8Волна за волной набегало тепло с юга, с далекого моря, с далеких калмыцких степей. Люба начала ремонт. Привык к ней Антон Ильич, так привык, что даже и думать не хотел, каково ему будет без нее. Люба правду сказала, была она действительно тихоня. Словно бы жила она здесь, а словно бы и не жила. Бывают такие люди: ненавязчивые, какие-то вроде бы незаметные, но и незаменимые в жизни. Делают они все споро, без дерганья и возни, но обстоятельно. И незаметно. Попривыкнув к Антон Ильичу, Люба часто пела под сурдинку; Антон Ильич ковырялся со своими делами: то Любе валенки подошьет, то малярную раздрызганную кисть починит, то своей обувкой займется, то газету вслух почитает.
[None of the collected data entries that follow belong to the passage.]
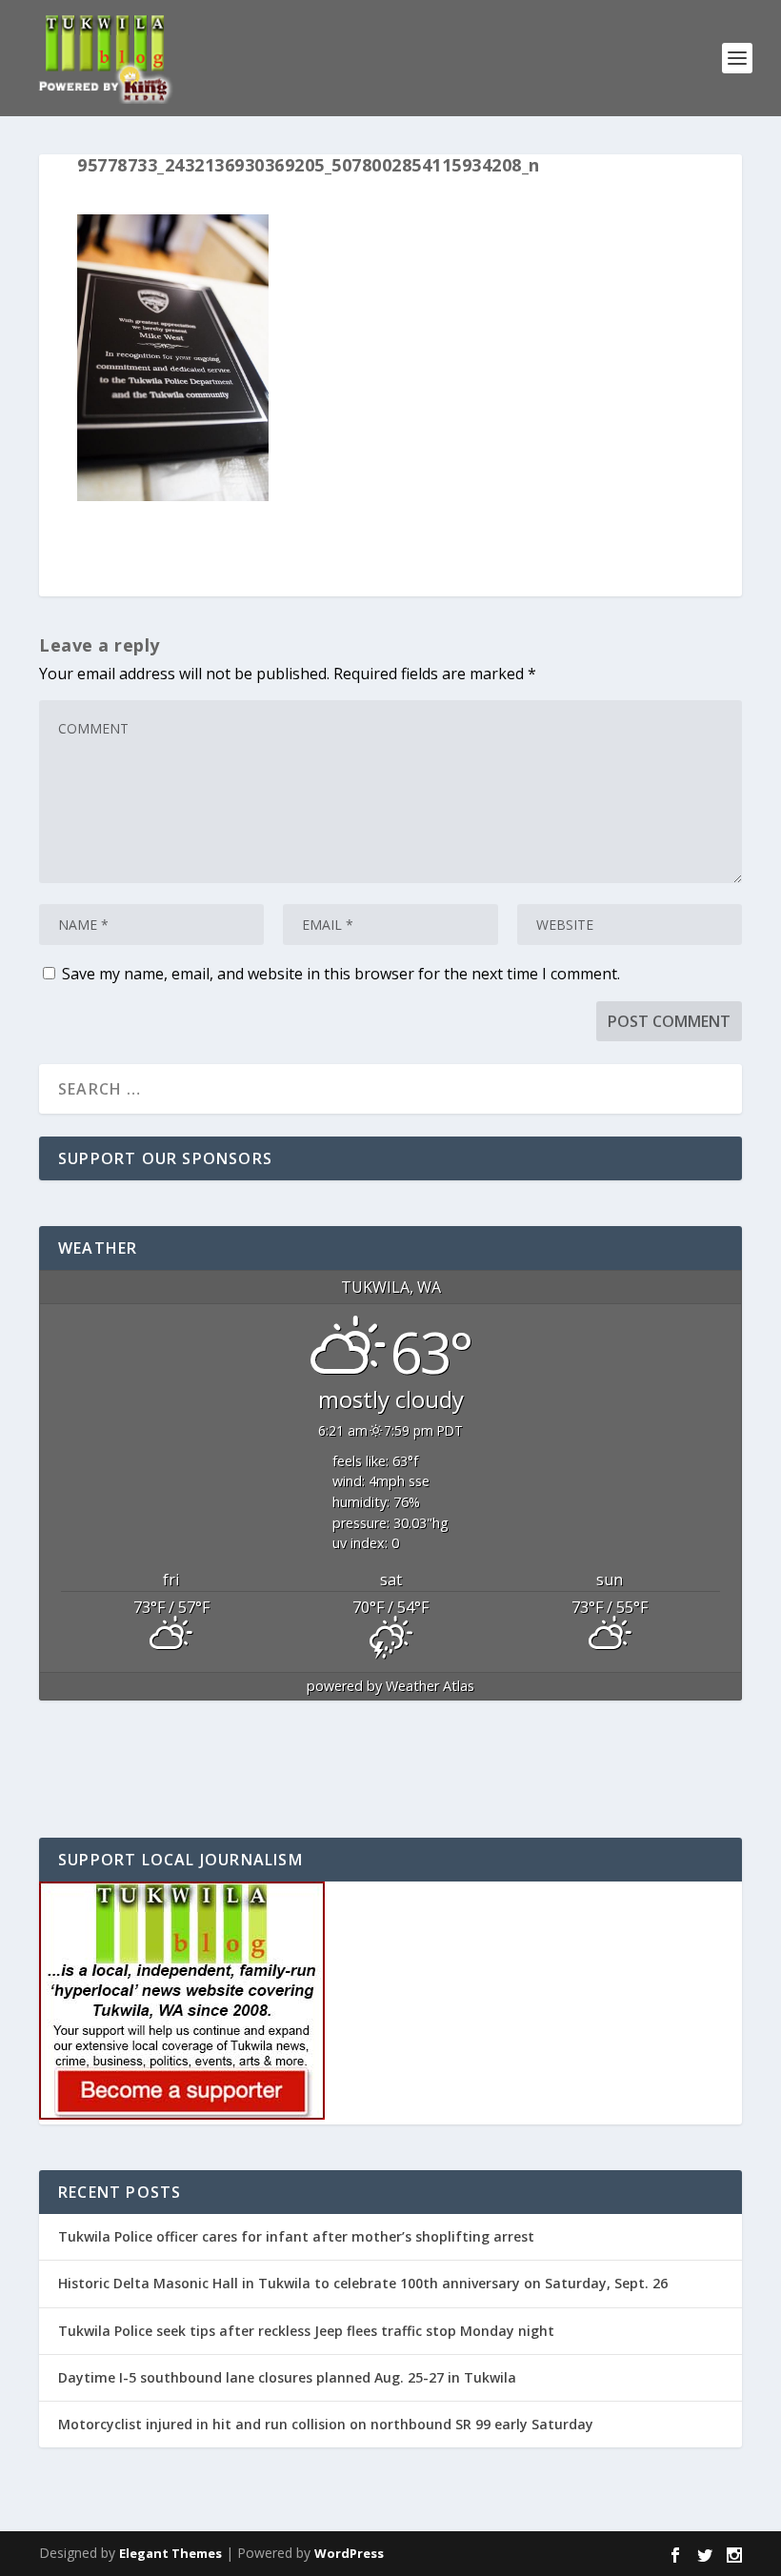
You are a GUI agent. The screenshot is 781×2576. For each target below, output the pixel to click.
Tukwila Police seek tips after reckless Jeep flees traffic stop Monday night (306, 2331)
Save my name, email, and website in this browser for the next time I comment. (341, 973)
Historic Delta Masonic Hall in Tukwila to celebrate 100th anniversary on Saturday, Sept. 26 (363, 2283)
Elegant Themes (170, 2553)
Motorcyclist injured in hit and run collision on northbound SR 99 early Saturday (325, 2424)
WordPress (349, 2553)
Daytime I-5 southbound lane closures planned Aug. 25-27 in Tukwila (287, 2377)
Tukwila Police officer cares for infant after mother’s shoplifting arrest (296, 2236)
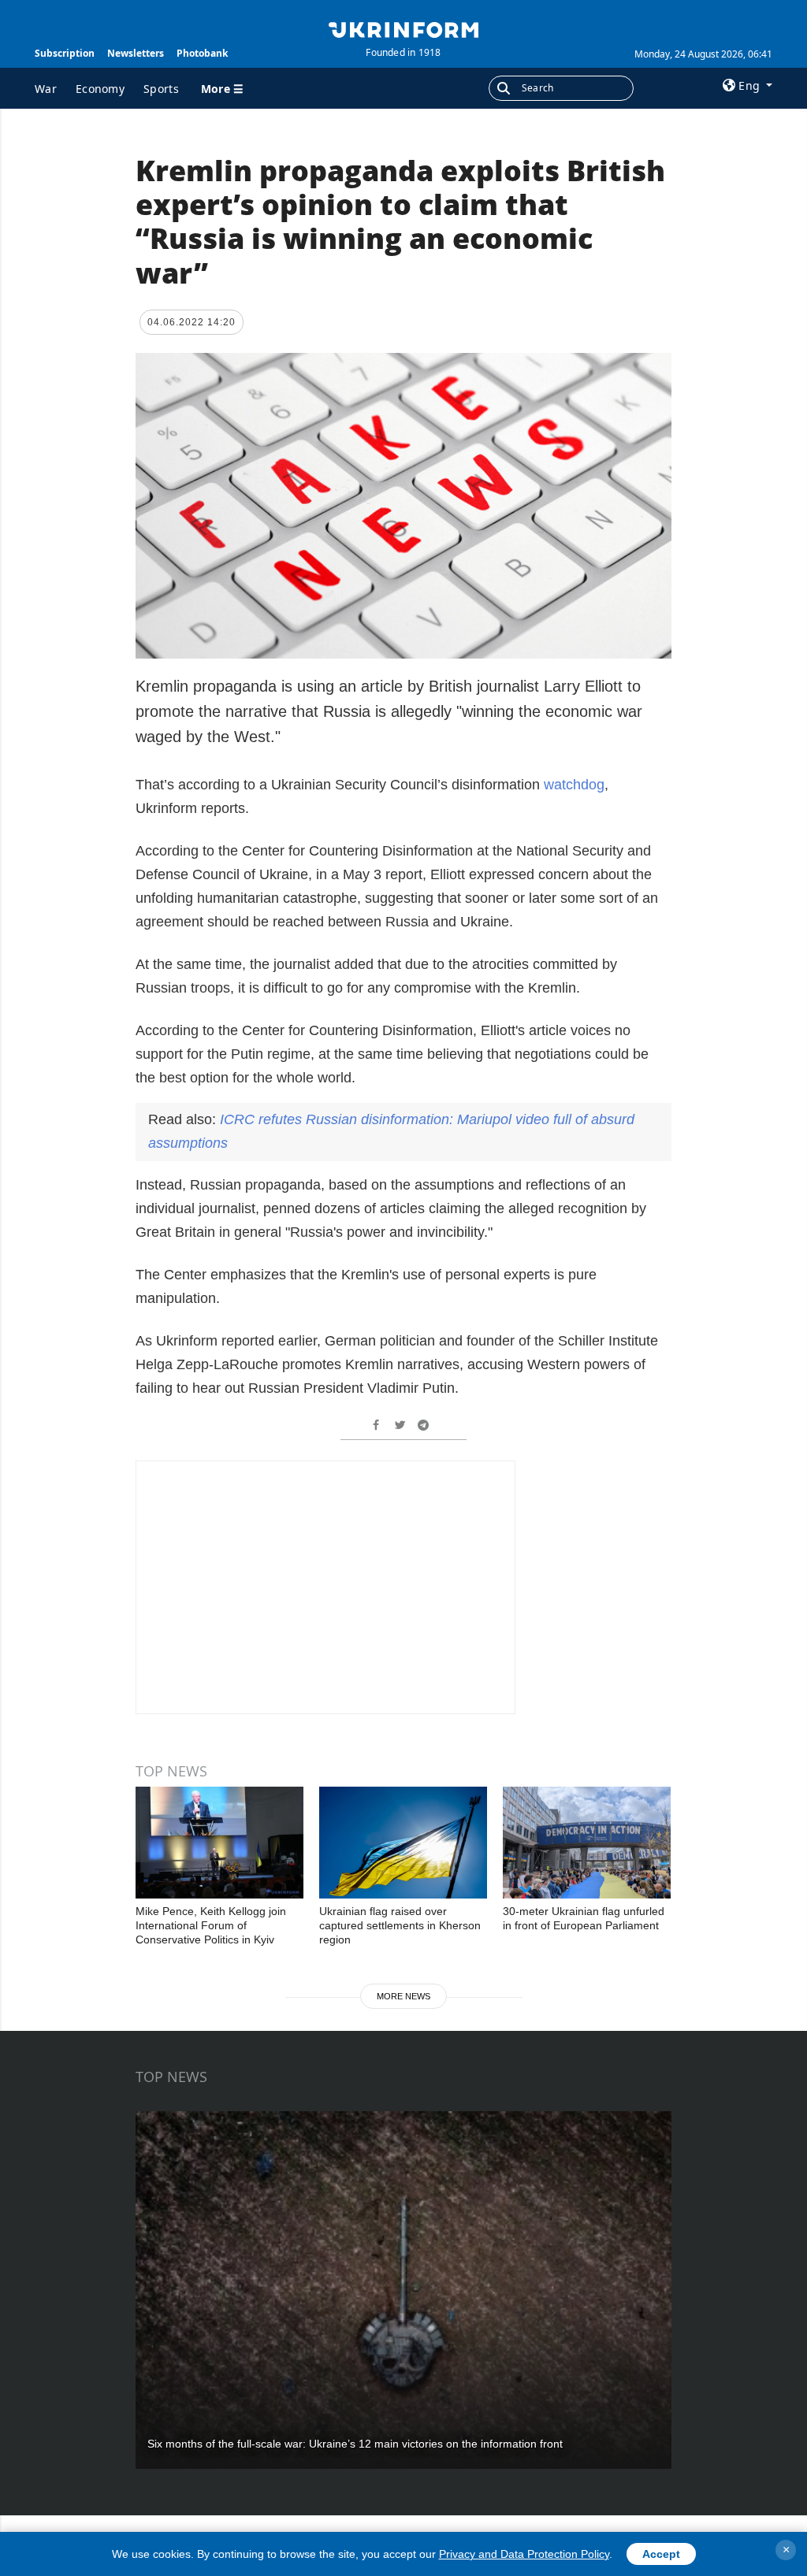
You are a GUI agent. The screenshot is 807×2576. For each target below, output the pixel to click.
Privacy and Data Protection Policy (524, 2554)
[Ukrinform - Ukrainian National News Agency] (403, 28)
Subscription (65, 53)
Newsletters (135, 53)
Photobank (202, 53)
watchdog (574, 784)
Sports (161, 88)
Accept (661, 2554)
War (46, 88)
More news (403, 1996)
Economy (100, 88)
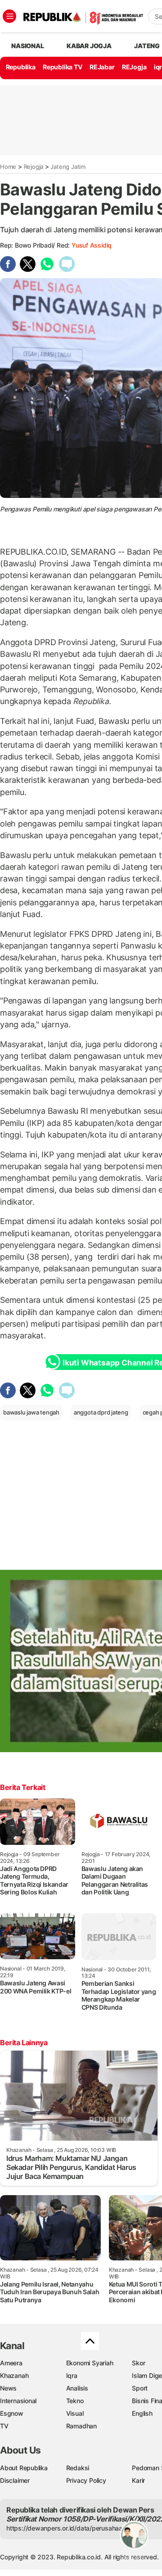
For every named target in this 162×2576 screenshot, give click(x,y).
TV (4, 2426)
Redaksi (78, 2468)
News (8, 2388)
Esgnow (11, 2413)
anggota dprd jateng (101, 1412)
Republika (21, 67)
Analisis (77, 2388)
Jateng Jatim (67, 166)
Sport (140, 2388)
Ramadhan (81, 2426)
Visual (75, 2413)
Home (8, 166)
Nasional (27, 46)
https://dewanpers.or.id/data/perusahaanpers (72, 2528)
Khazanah (14, 2375)
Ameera (11, 2363)
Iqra (71, 2375)
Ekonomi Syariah (89, 2363)
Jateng (147, 46)
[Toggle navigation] (9, 16)
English (142, 2413)
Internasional (18, 2400)
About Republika (24, 2468)
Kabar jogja (89, 46)
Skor (138, 2363)
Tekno (75, 2400)
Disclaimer (15, 2480)
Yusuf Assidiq (92, 245)
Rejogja (34, 166)
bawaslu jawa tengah (31, 1412)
К вечеру следующего после отбытия Петра Семеновича дня из совхоза приехала машина-попуток. Привезли Любе узел с ее пожитками, две подушки. Одну из них Люба упросила Антон Ильича принять в подарок: на память.
— Ляжете, меня вспомните.
— Я и без того тебя не забуду.
— Ну да!
Антон Ильич отказывался: есть у него подушка.
— Этот блин?
А когда Антон Ильич ушел в обход, подушку сожгла. Антон Ильич только руками разводил.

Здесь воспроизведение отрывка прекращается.